Crítica: «Mr. Turner», retrato del absoluto

Por Pedro Paunero

“¿Quién no conoce “La rama dorada”, el cuadro de Turner? La escena, bañada en el dorado resplandor con que la divina imaginación del artista envolvía y transfiguraba hasta el más bello paisaje…”

Así comienza “La rama dorada”, la colosal investigación antropológica que realizara Sir James George Frazer y que desde el momento de su publicación ha sido célebre hasta su inclusión en una de las secuencias más significativas de la obra maestra del cine bélico, “Apocalypse Now” (Francis Ford Coppola, 1979), adaptación de “El corazón de las tinieblas” (1902) de Joseph Conrad; aquella en la cuál el delirante Coronel Kurtz (Marlon Brando) pronuncia susurrando: “¡El horror! ¡El horror!” mientras la cámara realiza un paneo sobre los libros que obsesionaran a Kurtz  hasta enloquecerlo (“La rama dorada”, precisamente) al tiempo que su asesino, el capitán Willard (Martin Sheen) se arrastra por el pantano para despedazarlo.

“La rama dorada”, la planta parásita que llamamos muérdago, hervida en pociones mágicas para adquirir la invulnerabilidad por los guerreros celtas y que presentara el troyano Eneas ante Caronte, el barquero del infierno, como medio de paso es el título, pues, de una hermosa pintura de J. M. W. Turner, artista inglés, llamado “el pintor de la luz”, cuya obra anuncia el impresionismo desde el romanticismo pictórico. Un trecho en apariencia insalvable se tiende, entonces, desde el mito griego, la tranquila pintura de Turner, el cine de Coppola y la película del año 2014 que Mike Leigh rodara sobre la vida del artista inglés pero ilustra cómo la –aún- mayor de las artes del Siglo XX, el cine, es capaz de apropiarse de la vida de un personaje y recrearlo hasta convertirlo en un nuevo mito de artista.

Vayamos a un pase biográfico de cine o, como se dice ahora, a un breve repaso a través de algunas de las mejores biopics. Llevar y retratar (nunca mejor dicho en el caso de “Mr.
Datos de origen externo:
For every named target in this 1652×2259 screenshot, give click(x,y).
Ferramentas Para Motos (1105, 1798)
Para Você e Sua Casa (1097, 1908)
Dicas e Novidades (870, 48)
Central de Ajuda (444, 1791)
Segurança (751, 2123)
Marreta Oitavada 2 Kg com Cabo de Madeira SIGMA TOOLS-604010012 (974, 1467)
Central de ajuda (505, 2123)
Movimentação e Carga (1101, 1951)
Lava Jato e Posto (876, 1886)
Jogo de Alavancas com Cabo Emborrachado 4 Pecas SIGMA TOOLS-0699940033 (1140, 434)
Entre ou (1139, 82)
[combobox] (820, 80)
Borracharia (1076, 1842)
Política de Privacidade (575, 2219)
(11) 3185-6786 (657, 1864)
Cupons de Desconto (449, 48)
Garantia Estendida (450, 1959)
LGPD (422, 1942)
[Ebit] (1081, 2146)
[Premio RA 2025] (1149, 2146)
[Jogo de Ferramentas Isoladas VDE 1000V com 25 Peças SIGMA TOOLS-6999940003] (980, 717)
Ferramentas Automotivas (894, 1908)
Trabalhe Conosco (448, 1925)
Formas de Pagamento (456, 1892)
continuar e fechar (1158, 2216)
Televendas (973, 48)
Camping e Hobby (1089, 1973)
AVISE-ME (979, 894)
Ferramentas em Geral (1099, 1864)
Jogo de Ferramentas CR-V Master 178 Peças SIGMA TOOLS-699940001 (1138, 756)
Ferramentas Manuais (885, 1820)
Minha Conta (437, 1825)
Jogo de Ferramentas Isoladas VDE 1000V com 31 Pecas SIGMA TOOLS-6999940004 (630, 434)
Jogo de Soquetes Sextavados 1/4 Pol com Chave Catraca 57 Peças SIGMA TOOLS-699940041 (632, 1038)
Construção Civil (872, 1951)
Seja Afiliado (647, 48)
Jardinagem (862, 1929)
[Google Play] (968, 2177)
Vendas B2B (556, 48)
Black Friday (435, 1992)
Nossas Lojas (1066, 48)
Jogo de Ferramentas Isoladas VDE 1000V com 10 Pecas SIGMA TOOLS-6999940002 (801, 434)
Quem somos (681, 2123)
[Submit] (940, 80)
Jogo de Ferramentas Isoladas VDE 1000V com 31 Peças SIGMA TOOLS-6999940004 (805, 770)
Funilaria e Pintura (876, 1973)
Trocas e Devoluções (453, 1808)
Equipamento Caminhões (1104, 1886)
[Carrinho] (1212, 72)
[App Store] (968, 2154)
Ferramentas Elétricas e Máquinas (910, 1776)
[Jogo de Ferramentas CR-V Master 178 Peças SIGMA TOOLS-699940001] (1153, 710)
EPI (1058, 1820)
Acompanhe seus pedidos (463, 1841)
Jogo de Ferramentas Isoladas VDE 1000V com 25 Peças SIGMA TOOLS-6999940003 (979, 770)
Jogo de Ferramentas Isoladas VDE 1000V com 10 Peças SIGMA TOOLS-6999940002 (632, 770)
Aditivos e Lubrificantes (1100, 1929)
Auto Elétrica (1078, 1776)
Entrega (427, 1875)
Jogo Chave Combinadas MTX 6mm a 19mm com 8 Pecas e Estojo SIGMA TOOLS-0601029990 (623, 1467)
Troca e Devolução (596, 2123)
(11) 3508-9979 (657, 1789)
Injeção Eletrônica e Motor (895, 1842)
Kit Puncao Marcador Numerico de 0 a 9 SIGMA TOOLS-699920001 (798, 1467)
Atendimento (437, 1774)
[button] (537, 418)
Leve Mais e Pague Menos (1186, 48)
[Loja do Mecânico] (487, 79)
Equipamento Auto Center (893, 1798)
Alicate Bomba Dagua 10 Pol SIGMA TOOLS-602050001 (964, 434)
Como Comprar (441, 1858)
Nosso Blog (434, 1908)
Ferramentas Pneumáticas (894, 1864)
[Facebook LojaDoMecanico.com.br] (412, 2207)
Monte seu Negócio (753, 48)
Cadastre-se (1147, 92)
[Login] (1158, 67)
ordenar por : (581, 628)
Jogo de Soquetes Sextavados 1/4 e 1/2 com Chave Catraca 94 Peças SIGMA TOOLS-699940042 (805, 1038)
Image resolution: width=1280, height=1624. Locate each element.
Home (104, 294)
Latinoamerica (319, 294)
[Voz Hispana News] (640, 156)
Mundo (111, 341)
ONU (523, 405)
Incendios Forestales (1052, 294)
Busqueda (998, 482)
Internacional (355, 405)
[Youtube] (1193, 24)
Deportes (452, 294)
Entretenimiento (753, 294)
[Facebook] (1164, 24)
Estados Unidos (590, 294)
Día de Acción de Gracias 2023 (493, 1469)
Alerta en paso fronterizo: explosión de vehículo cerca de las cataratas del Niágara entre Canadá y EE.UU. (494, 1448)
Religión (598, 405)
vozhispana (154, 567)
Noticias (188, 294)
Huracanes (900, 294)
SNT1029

Turner”) en la pantalla la vida de un personaje sobresaliente de la historia es incurrir en excesos: Se apuesta por la grandilocuencia y los éxitos de ciertos pasajes en su vida (“La vida de Emile Zolá”, William Dieterle, 1937, una de las mejores cintas del género) o en los melodramáticos hasta caer en la cursilería (“Modigliani”, Mick Davis, 2004), pasando por los más escabrosos (“La reina Cristina de Suecia”, excelente oportunidad de lucimiento de una bisexual Greta Garbo, dirigida por Rouben Mamoulian, 1933), e incluso alcanza logra una triunfal puesta en escena debido a su detallismo y preciosismo (“La joven con el arete de perla”, Peter Webber, 2003 o Amadeus de Milos Forman, basada en la obra teatral de Peter Schaffer, 1984, fuente de todas las biopics “pop” que le siguieron como “María Antonieta”, Sofia Coppola, 2006), atravesando el perfecto documental que da cuenta del proceso creativo (“El misterio de Picass”o, H. G. Clouzot, 1956) y la escenificación cercana a la revista del corazón (“Sobreviviendo a Picasso”, James Ivory, 1996) o la equilibrada visión entre el cine comercial y la apoteosis actoral (“La agonía y el éxtasis”, Carol Reed, 1965, con la aclamada actuación de Charlton Heston como Miguel Ángel), que incluye la apoteosis de un Hollywood glamoroso y su propio hundimiento (“Cleopatra”, J. Gordon Edwards, 1917, con Theda Bara como la reina y Cleopatra, Joseph L. Mankiewicz, 1963, con Elizabeth Taylor en el mismo papel) hasta alcanzar la obra de arte pura y a la vez la obra maestra (“Aleksandr Nevski”, Serguéi Eisenstein, 1938 y “Andrei Rublev”, Andrei Tarkovski, 1969). La biopic, entonces, se erige como un arte de la deformación. Deformación y asimilamiento y reinvención de otras vidas.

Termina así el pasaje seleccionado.